«Le stelle lasciamole in cielo, il mare lo scrive il poeta, le nuvole lasciamole ai pazzi». Con queste parole nel piccolo e gradevolmente scuro palcoscenico del ridotto della Città del Teatro e della Cultura di Cascina (PI) si è aperto Luna Park di LeVieDelFool, che segna anche l’inizio della stagione Nuovi Orizzonti Teatrali.
In scena solo Simone Perinelli, tre fari spenti, un’asta con microfono e due quinti armate. Il Fool ci racconta di Dio e degli alieni. Racconta e non dice. Solo il Fool può raccontare davvero, noi siamo limitati e costretti dalla Società, dal Mondo; il Fool no. Proprio lui sarà a dirci la verità su Dio e sugli alieni: ma è veramente la verità? Anzi, è importante sapere quanto sia veritiera?
L’interpretazione di Perinelli, rispettando la figura del Fool, riesce a rendere bene ed a trasportare in scena con gentilezza la gestica tipica delle persone affette da disturbi psichici: ottimi e repentini i passaggi interpretativi dal matto che ripete con insistenza le stesse frasi al matto che riesce a vedere oltre, forse ben oltre, ciò che vedono i cosiddetti sani: fino anche a vedere Dio con il cannocchiale più potente del mondo che si trova in Etiopia.
Il pubblico ride. Ma perché ride?
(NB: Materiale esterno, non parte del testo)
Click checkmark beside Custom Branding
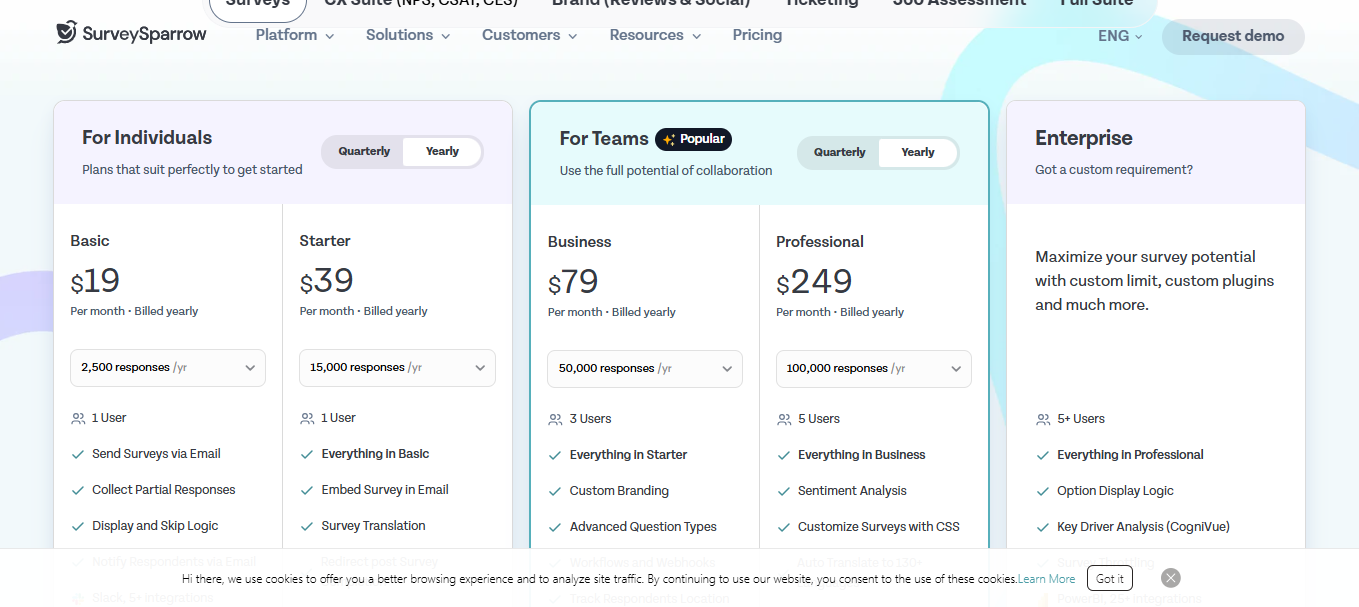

Queste frasi sono battute umoristiche, il riso è aspro – più che agrodolce – e il Fool fa pensare, fa piangere, ci fa perdere con le sue frasi. Lui non ha perso, la sua casa di fronte alla tangenziale e senza giardini per far fare due passi alla cagnolina Lola non sono una sconfitta, la sua felpa, i suoi jeans sgualciti e dozzinali e il suo cappellino infeltrito non sono una sconfitta; anzi, forse sono gli unici mezzi che gli hanno permesso di incontrare e di capire l’Universo.
La regia, strutturandosi sull’oscurità scenica, riesce bene a rendere visibile il vuoto, sia quello interiore del personaggio sia quello dell’Universo. E proprio sulla resa scenica di quest’ultimo si incentra probabilmente il gioco luci: faretti caldi e avvolgenti vengono contrastati, alternativamente, da un unico, stretto e freddo occhio di bue.
Lo spettacolo muove dal Don Chisciotte di Miguel de Cervantes (oltre che dai lavori di Douglas Adams) e i tratti in comune sono diversi; quello che arriva con maggior impeto forse è quello del cambiamento e della morte di una classe sociale e politica: la cavalleria. Nella società contemporanea è presente un certo tipo di moria dei valori etici e morali e quindi essendo Don Chisciotte uno degli epiloghi della gloriosa storia cavalleresca quale potrebbe essere una sorta di parallelismo al giorno d’oggi? «Salga a bordo, c***o!», la telefonata fra il comandante De Falco della Capitaneria ed il Comandante Schettino della Costa Concordia viene riprodotta in sala.
In chiusura i tre fari posti ai piedi del fondo scena si accendono e producono una luce calda ma estremamente abbagliante: si palesa nella mente Esodo 33, 20 “Soggiunse: «Ma tu non potrai vedere il mio volto, perché nessun uomo può vedermi e restare vivo»” ma, proverbialmente: Dio aiuta i pazzi. Il cavaliere al che si gira, ci dà le spalle e avanza verso le tre fonti di luce. Di cosa sono queste luci? Del luna park? Di autovetture sulla tangenziale? Di mezzi di locomozione per ora sconosciuti? Chissà se le navette extraterrestri hanno i fari per illuminare il vuoto dello spazio.
Nonostante queste domande, l’uomo non ha paura e va, fiero con la sua compagna Lola, verso l’ignoto, verso il futuro perché alla fine le nuvole appartengono a lui.